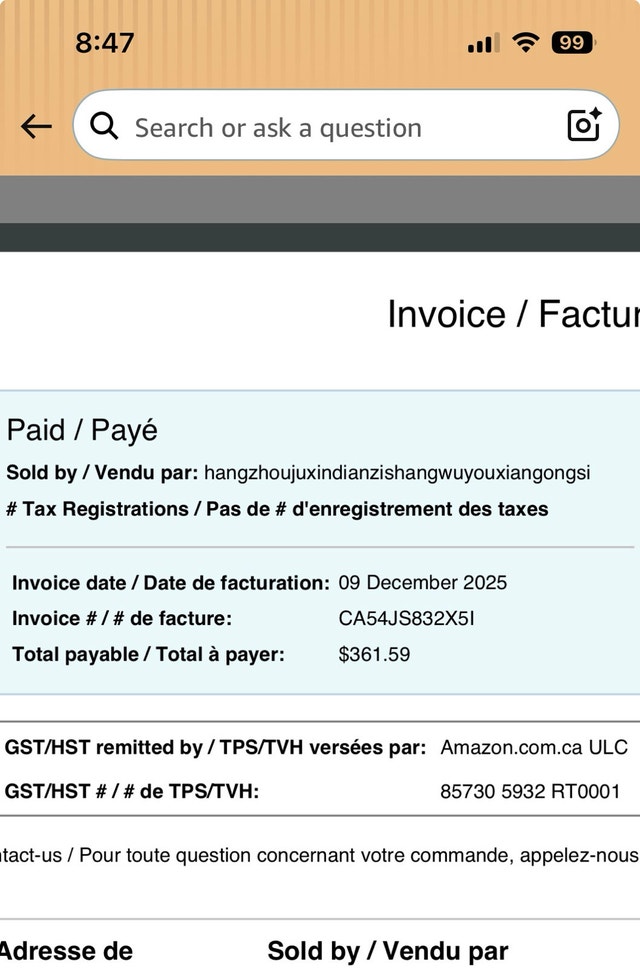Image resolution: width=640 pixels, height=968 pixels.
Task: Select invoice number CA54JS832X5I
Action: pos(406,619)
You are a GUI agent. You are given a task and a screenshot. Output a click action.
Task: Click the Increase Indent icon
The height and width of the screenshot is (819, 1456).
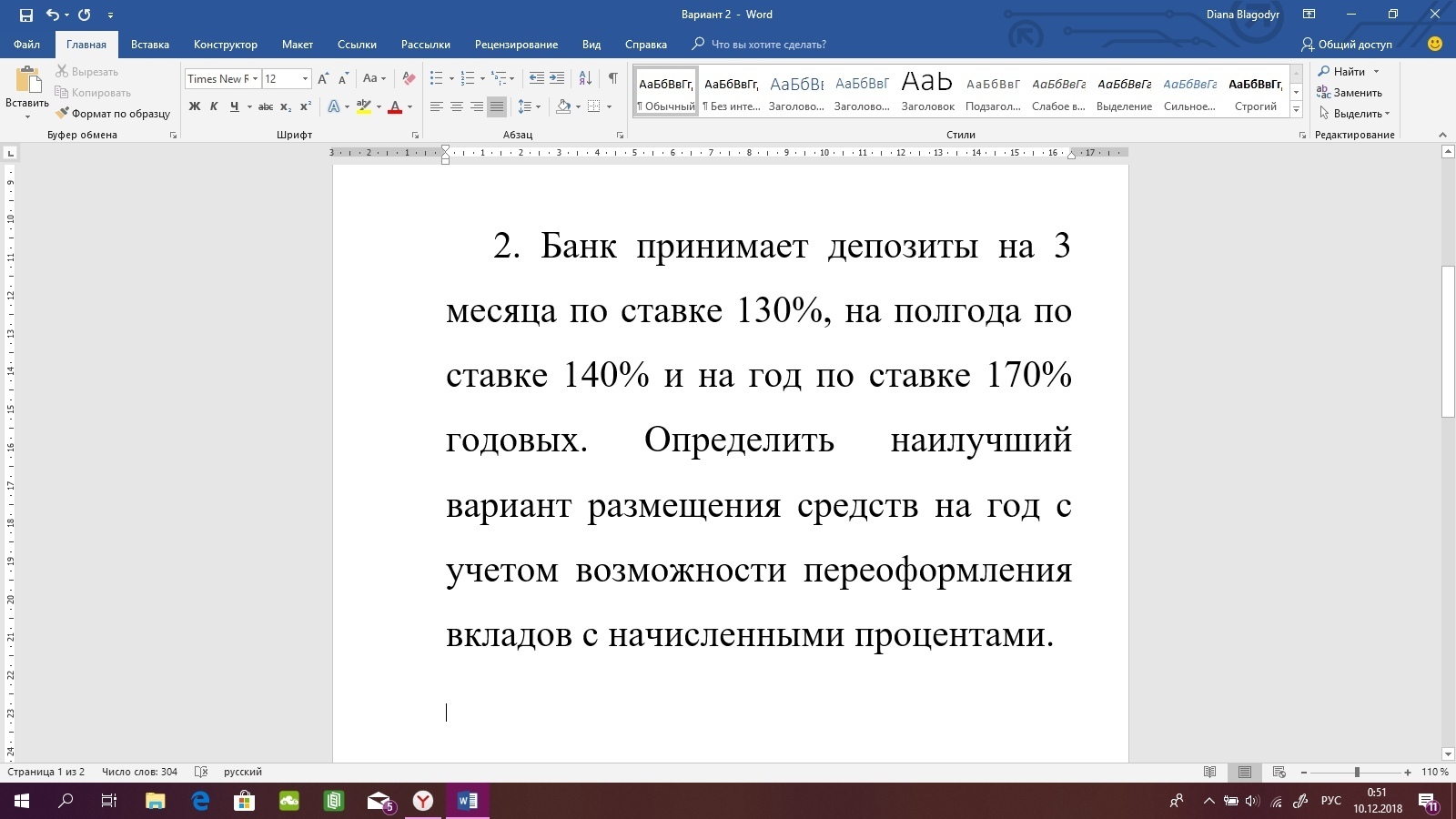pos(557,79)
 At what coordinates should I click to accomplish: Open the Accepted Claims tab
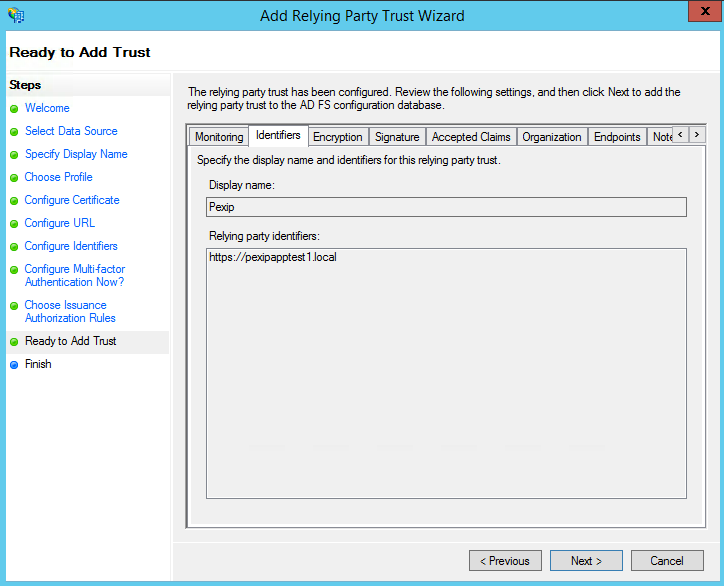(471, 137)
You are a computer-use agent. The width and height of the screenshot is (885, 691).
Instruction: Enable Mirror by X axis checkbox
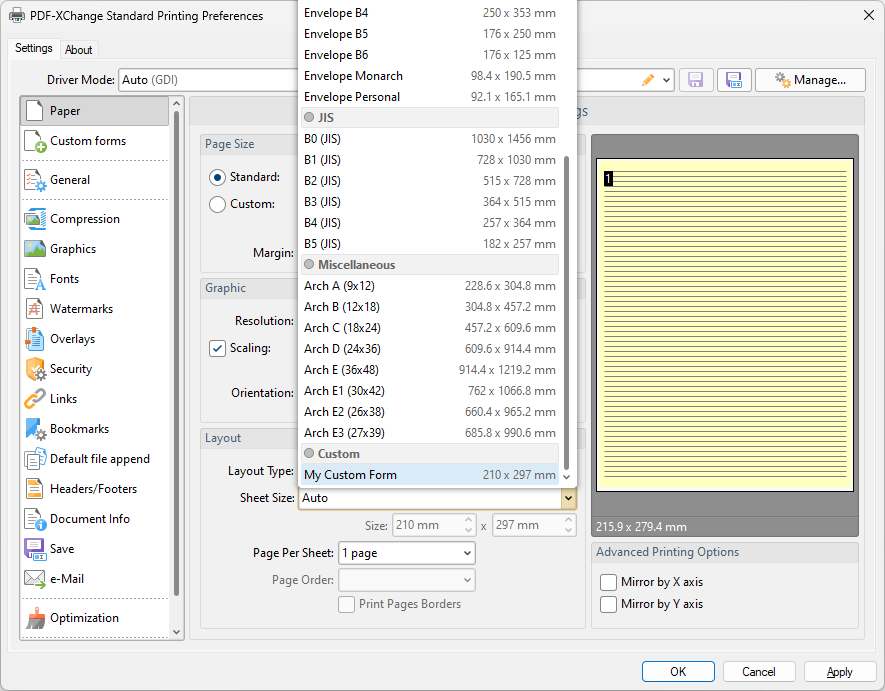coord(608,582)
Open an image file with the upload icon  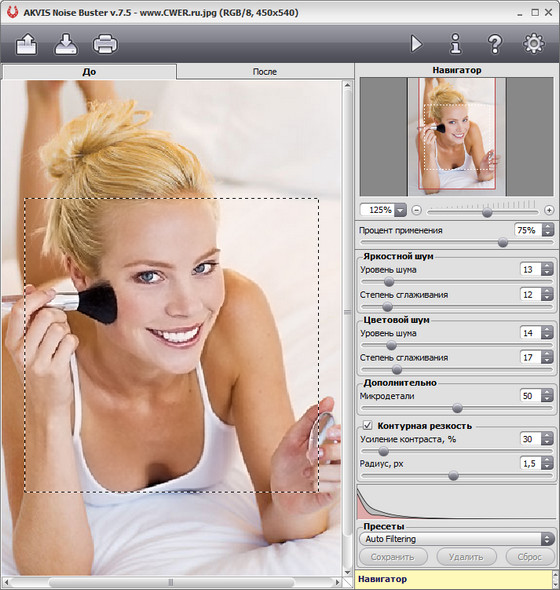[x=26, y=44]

————

### Task brief
When a line in the listing includes the word "agent", report that line in full.

### Solution to this exercise
You are a GUI agent. You are given a task and a screenshot. Output a click action.
You are a computer-use agent. The width and height of the screenshot is (885, 691).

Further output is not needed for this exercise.